The conversation felt like a punch in the gut. No, scratch that, a punch in the gut would have felt better. My youngest child’s teacher looked at us and asked the question that’s still ringing in my ear- “Have you thought of having him diagnosed?”
We hadn’t heard a question like that in many years. Our hearts sank the lowest bottom of our chests. We cried, we ached, we prayed it wasn’t true. We had seen some signs and wondered over the last few years, but nothing to prompt us to seek an official diagnosis. If I’m honest with myself, it was because I was in denial. While I had accepted my other two children’s disorders, it was extremely hard to deal with mentally and emotionally but also socially. ARND prompts lots of aggression, impulsion, and socially awkward behaviors, not to mention some serious judgey stigmas that are hurtful and unfair. I was in denial because I didn’t want to go through it all again. But there we were, once again seeking a diagnosis. I knew it would be good in terms of creating an IEP for my child’s education, but I feared the nasty comments or harsh looks, both at our family, and my precious son.
It was like standing graveside by a loved-one’s casket, and you snap out of the whirlwind you’ve been in for days since their passing, to the sudden realization that they’re gone. It hits you like a ton of bricks. The emotions flow. Same thing for me when I realized that another one of my kids had this awful disorder.
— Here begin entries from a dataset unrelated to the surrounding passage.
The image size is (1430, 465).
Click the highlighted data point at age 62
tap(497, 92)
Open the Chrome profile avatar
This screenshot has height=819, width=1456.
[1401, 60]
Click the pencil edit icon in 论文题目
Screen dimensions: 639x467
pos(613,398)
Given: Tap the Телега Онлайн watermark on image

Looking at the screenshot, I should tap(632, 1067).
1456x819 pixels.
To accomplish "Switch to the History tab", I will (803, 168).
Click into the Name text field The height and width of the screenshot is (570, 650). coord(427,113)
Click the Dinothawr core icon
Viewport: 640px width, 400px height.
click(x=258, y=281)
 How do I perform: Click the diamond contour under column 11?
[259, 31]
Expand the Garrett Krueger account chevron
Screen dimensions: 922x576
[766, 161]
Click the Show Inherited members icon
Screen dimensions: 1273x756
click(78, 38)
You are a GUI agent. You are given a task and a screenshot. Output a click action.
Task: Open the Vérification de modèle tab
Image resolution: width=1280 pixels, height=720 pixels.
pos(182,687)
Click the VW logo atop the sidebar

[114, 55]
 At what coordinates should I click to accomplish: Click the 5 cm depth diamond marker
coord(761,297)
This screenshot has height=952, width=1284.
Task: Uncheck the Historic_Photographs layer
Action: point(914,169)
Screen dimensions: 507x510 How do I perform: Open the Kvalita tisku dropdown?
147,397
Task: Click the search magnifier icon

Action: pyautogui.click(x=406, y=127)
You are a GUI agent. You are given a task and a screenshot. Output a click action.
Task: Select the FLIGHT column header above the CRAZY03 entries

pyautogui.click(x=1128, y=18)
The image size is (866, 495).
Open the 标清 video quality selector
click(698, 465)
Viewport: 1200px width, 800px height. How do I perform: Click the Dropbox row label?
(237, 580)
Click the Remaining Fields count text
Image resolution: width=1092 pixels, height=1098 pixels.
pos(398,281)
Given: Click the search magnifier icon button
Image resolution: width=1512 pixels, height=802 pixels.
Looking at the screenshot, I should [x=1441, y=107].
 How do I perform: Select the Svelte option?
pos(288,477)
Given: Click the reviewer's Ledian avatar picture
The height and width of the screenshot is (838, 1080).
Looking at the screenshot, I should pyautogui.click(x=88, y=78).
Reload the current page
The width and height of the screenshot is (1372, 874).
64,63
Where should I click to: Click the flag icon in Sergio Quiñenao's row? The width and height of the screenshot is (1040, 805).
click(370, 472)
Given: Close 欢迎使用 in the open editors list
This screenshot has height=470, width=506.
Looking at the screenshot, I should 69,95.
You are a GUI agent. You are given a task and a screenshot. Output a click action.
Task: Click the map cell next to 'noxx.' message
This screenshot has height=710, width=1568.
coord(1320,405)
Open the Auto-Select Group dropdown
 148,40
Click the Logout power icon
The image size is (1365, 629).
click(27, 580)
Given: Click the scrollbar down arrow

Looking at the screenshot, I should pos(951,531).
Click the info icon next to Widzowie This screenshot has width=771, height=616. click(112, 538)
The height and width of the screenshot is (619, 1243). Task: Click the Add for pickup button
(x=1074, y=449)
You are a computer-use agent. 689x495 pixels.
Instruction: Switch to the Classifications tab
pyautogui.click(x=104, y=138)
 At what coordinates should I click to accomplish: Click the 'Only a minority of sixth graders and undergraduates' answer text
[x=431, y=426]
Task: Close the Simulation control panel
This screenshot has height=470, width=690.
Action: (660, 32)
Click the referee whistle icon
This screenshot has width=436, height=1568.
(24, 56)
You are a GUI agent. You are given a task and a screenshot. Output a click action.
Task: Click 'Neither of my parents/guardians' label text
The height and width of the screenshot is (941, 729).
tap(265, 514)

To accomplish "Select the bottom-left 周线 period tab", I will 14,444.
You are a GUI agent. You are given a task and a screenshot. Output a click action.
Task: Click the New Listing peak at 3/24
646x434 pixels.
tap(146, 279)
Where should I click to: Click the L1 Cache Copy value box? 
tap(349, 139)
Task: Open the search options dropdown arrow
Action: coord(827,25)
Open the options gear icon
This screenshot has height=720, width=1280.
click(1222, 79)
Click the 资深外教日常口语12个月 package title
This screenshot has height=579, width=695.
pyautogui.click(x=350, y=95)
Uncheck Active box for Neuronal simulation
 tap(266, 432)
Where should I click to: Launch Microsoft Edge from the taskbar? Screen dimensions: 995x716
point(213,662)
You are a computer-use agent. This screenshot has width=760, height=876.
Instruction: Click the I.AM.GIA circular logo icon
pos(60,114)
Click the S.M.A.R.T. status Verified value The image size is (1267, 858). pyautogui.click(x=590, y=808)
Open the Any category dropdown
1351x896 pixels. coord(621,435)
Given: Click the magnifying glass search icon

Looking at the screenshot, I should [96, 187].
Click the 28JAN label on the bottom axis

But then I realized something else, something more powerful than the loss of normal. I realized that this, this disorder, this diagnosis, did not mean the end of my child’s story. Not even close. It was just a different chapter than I thought we would turn to. You see, the graveside I felt I was standing next to, was not the grave of my son’s future, or the hope I still believe in for him. No. It was the graveside of the expectation I had built in my mind. It was the so-called return to normal I had ventured over to after years of getting used to the disorder. And that, my friends, is a graveside we all must stand by at one time or another. Life just doesn’t turn out the way we think it will, and that’s not a bad thing. Why? Because it leaves us open to accept new possibilities. The truth about my child, and the latest diagnosis we are facing, is not game-over, story-over, life-over. Not in the least. There’s still a bigger story unfolding for him. You may ask how I know. Because when I was his age, there was still a bigger story to unfold for me. Same for you. When you were his age, the story wasn’t over. It was just beginning to unfold.
So, I sit here before you today, a man who has gone through the grief over the normalcy we thought we were going to have, but don’t. And I’m at peace with that. I don’t resent our life, or my precious child one bit. In fact, I love him more than ever. This is the new normal. I’ve lowered expectations into their grave, thrown dirt over them, and peered into the future. I can see my a lot of brightness around our family. For that, I’m embracing the new normal.